Questa è la cornice in cui i personaggi si susseguono tra una storia e l’altra, ritrovandosi sempre spaesati, fuori contesto, incapaci di decifrare intorno a loro quella realtà che sembra addirittura farsi beffe di loro al punto che l’assurdità paventata fin dall’inizio della crisi esistenziale, insita nell’animo di ciascuno, si è trasformata repentinamente in uno sconvolgimento emotivo che spesso e volentieri è sfociato nella pazzia. La diretta conseguenza è l’impossibilità di trovare una via di fuga. Si vedono solo muri invece che strade, morte invece che vita.

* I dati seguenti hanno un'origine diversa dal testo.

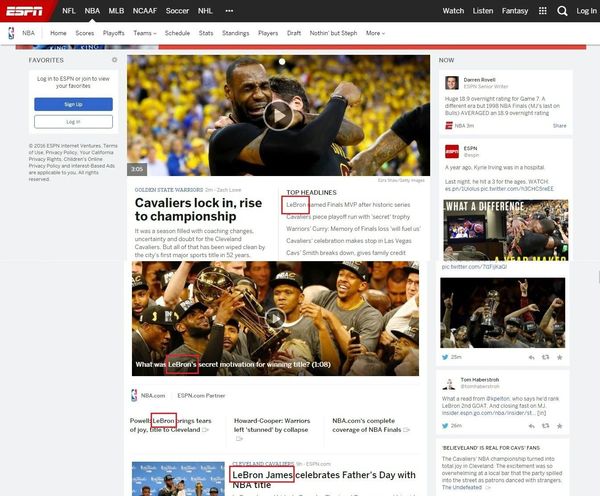Favorite the Tom Haberstroh tweet with star

tap(561, 425)
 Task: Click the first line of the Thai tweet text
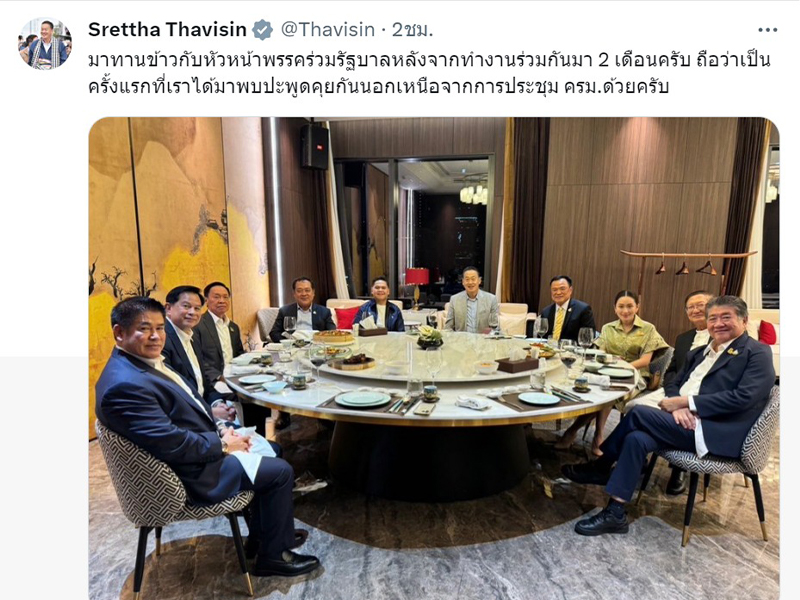[x=429, y=60]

Questa struggente analisi interiore non prevede quasi mai dialoghi: il silenzio e la voluta reiterazione di gesti ritmici a cui assistiamo nel primo racconto - il cui titolo è quello del libro - è ciò che riempie e scandisce il tempo in quella cella, buia e fredda, in cui Pablo capisce che il confine tra vita e morte è molto più labile rispetto al muro che si frappone tra lui e la realtà.
Si vive e si pensa in modo estremo. Facciamo conoscenza con un mondo in cui la moderazione e la sobrietà sono banditi: c’è follia (intesa come sconfitta del pensiero razionale sull’irrazionale), surrealismo (inteso come ricerca dei meandri più profondi della mente e dell’uomo) e crisi esistenziale (intesa come incapacità di definirsi e di collocarsi nella società). Che la loro manifestazione sia nei pensieri o nei gesti - a questo punto - poco importa.

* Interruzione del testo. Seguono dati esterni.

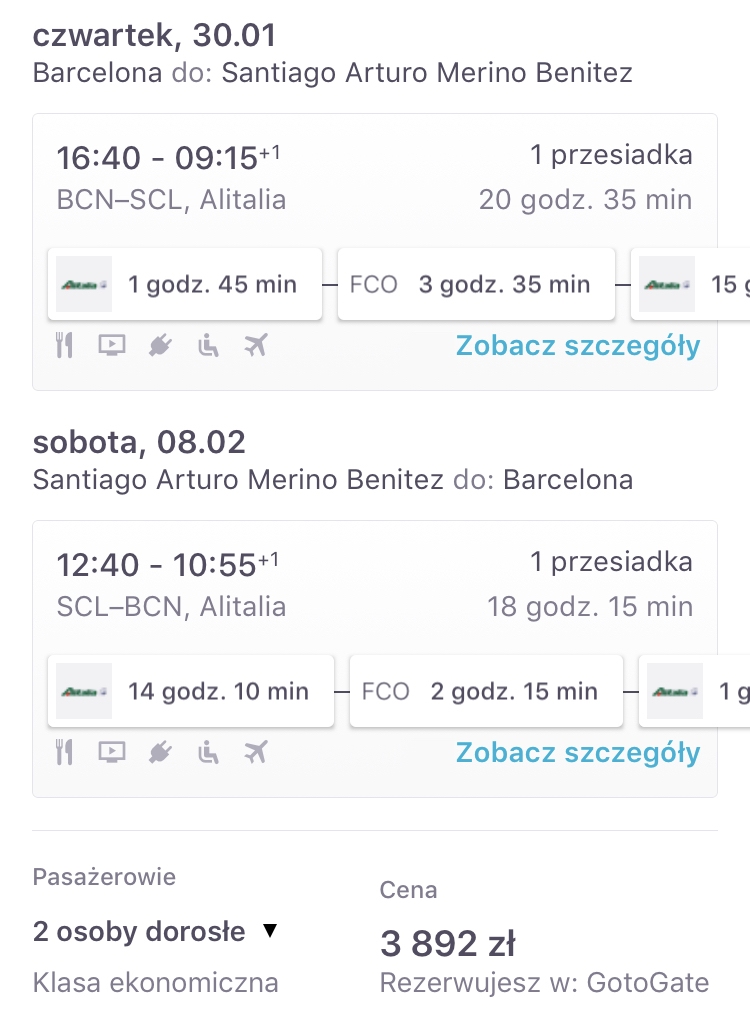Select the 1 godz. 45 min outbound segment

[185, 284]
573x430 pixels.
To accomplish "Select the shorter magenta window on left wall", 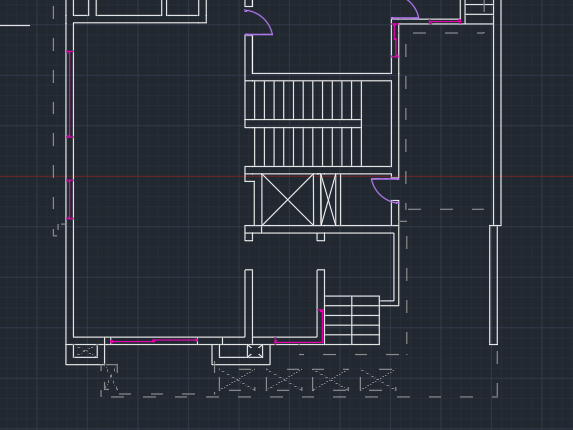I will (70, 199).
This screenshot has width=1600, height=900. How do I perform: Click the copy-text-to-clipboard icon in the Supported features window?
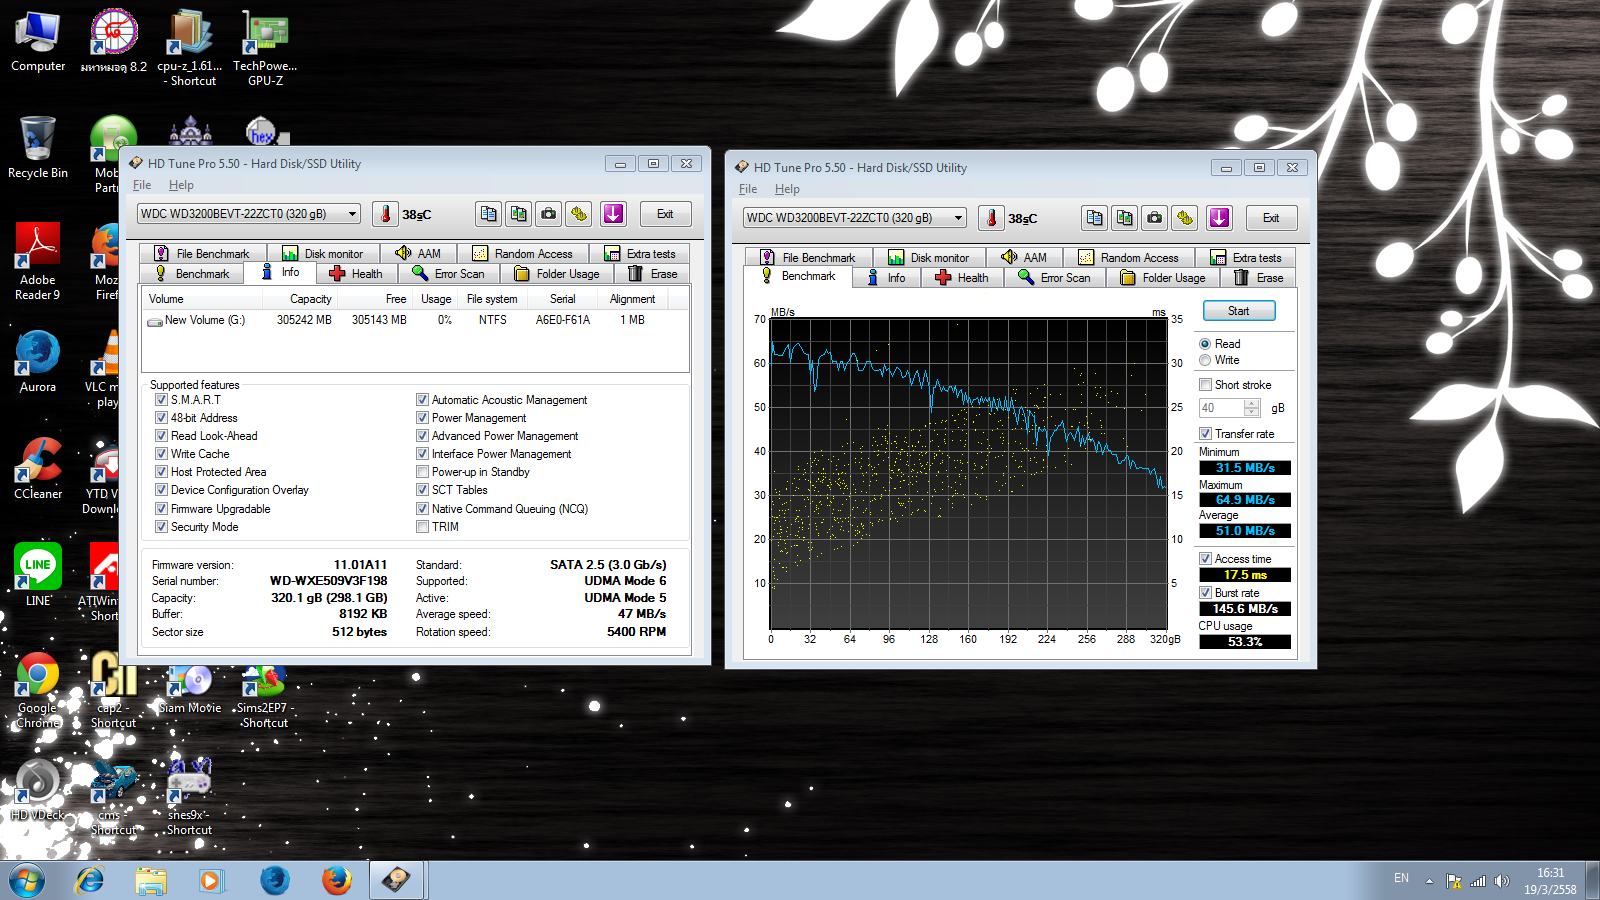click(488, 214)
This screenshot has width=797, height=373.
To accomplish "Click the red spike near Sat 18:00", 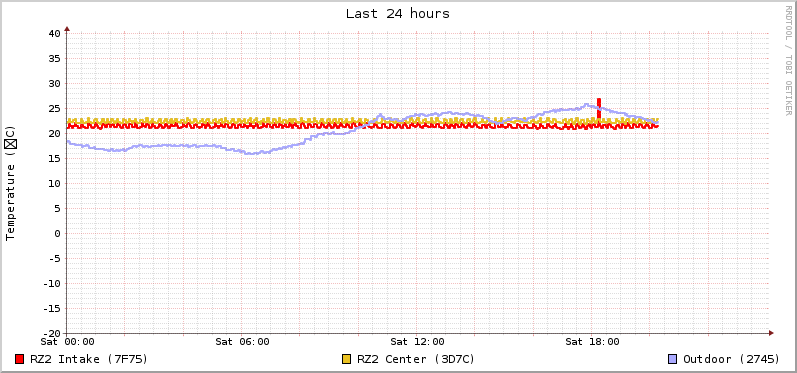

Dai silenzi della prima storia si passa a silenziosi urlati e soffocate grida che eruttano in una lacerante lotta interiore. La camera non è solo il titolo del secondo racconto di Jean Paul Sartre, ma rappresenta anche quel luogo in cui paura, amore e assurdo trovano casa perché, in fondo, amare qualcuno appare a coloro che sono estranei a quella relazione come un sentimento logico, ma talora incomprensibile. Quante volte non ci spieghiamo come una nostra amica possa ancora voler amare il proprio fidanzato dopo che questi l’ha tradita più e più volte?
E allora non ci possiamo meravigliare di fronte a una donna che si ritrova nell’incapacità di abbandonare il proprio fidanzato con cui non riesce nemmeno a dialogare e, allo stesso tempo, vorrebbe alienare a sè il proprio padre - perché scettico e riottoso proprio sul fidanzamento della figlia -, ma sa di non poterlo fare perché, in fondo, riconosce che “ha ragione”. La ragazza si trova sola nei propri sentimenti e circondata da muri fisici (la camera) e metaforici (l’incapacità di entrare in sintonia). Emblematica la sua lapidaria constatazione: “c’è un muro tra te e me. Io ti vedo, ti parlo, ma tu sei dall’altra parte”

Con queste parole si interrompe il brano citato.